Domain 4: Machine Learning Implementation and Operations (20% of the exam content) - AWS Certification

Domain 4: Machine Learning Implementation and Operations (20% of the exam content)

This domain accounts for 20% of the exam content.

Task 4.1: Build ML solutions for performance, availability, scalability, resiliency, and fault tolerance

  • Log and monitor environments.

    • CloudTrail and Amazon CloudWatch

    • Build error monitoring solutions.

  • Deploy to multiple Regions and multiple Availability Zones.

  • Create AMIs and golden images.

  • Create Docker containers.

  • Deploy Auto Scaling groups.

  • Rightsize resources (for example, instances, Provisioned IOPS, volumes).

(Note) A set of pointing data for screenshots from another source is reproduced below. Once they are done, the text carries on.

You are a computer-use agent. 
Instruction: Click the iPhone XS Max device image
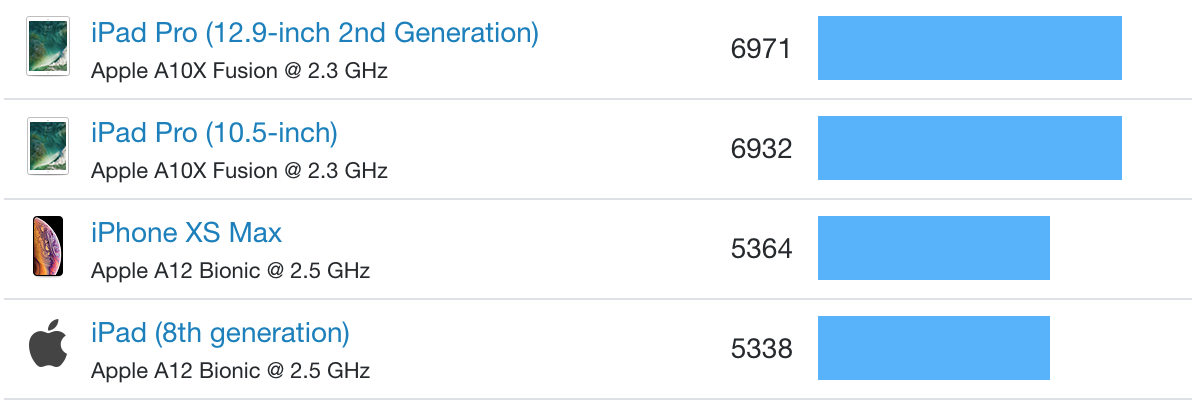(x=48, y=246)
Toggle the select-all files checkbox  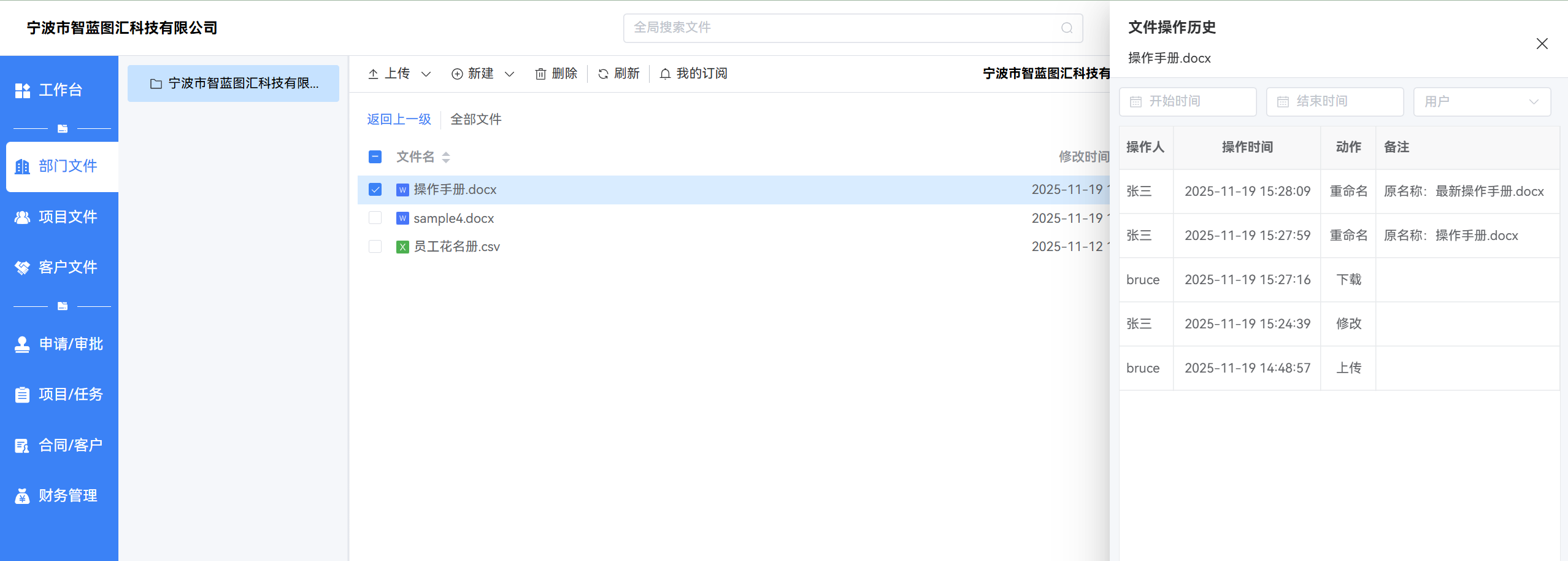[x=375, y=157]
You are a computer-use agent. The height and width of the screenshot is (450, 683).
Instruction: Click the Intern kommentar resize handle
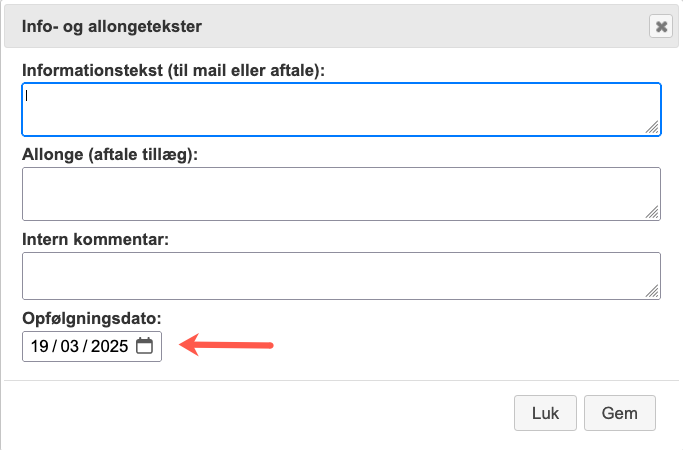pyautogui.click(x=652, y=291)
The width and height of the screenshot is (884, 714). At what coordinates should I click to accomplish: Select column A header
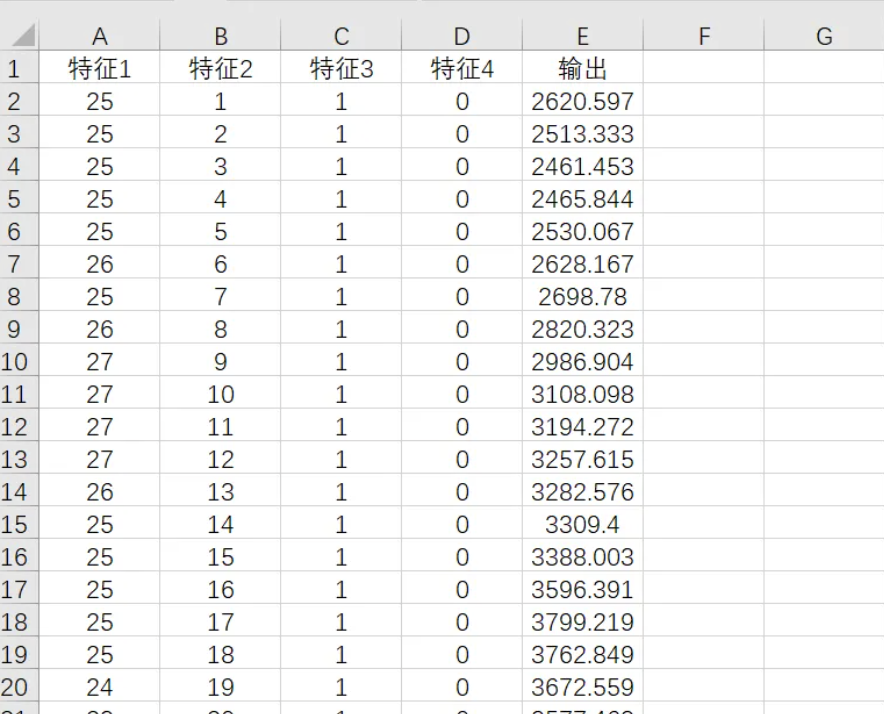click(x=99, y=36)
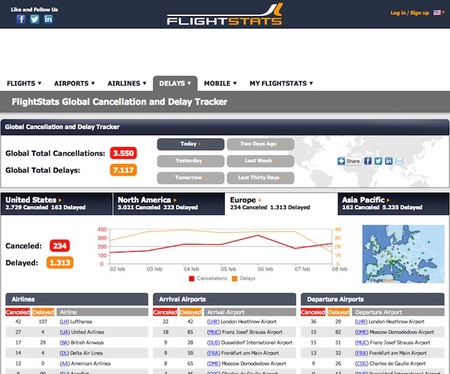Click the Share plus icon
This screenshot has width=450, height=374.
tap(341, 161)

  • Perform load balancing.

  • Follow best practices.

Task 4.2: Recommend and implement the appropriate ML services and features for a given problem

  • ML on (application services), for example:

    • Amazon Polly

    • Amazon Lex

    • Amazon Transcribe

    • Amazon Q

  • Understand service quotas.

  • Determine when to build custom models and when to use Amazon SageMaker built-in algorithms.

  • Understand infrastructure (for example, instance types) and cost considerations.

    • Use Spot Instances to train deep learning models by using Batch.

Task 4.3: Apply basic security practices to ML solutions

  • Identity and Access Management (IAM)

  • S3 bucket policies

  • Security groups

  • VPCs

  • Encryption and anonymization

Task 4.4: Deploy and operationalize ML solutions

  • Expose endpoints and interact with them.

  • Understand ML models.

  • Perform A/B testing.

  • Retrain pipelines.

  • Debug and troubleshoot ML models.

    • Detect and mitigate drops in performance.

    • Monitor performance of the model.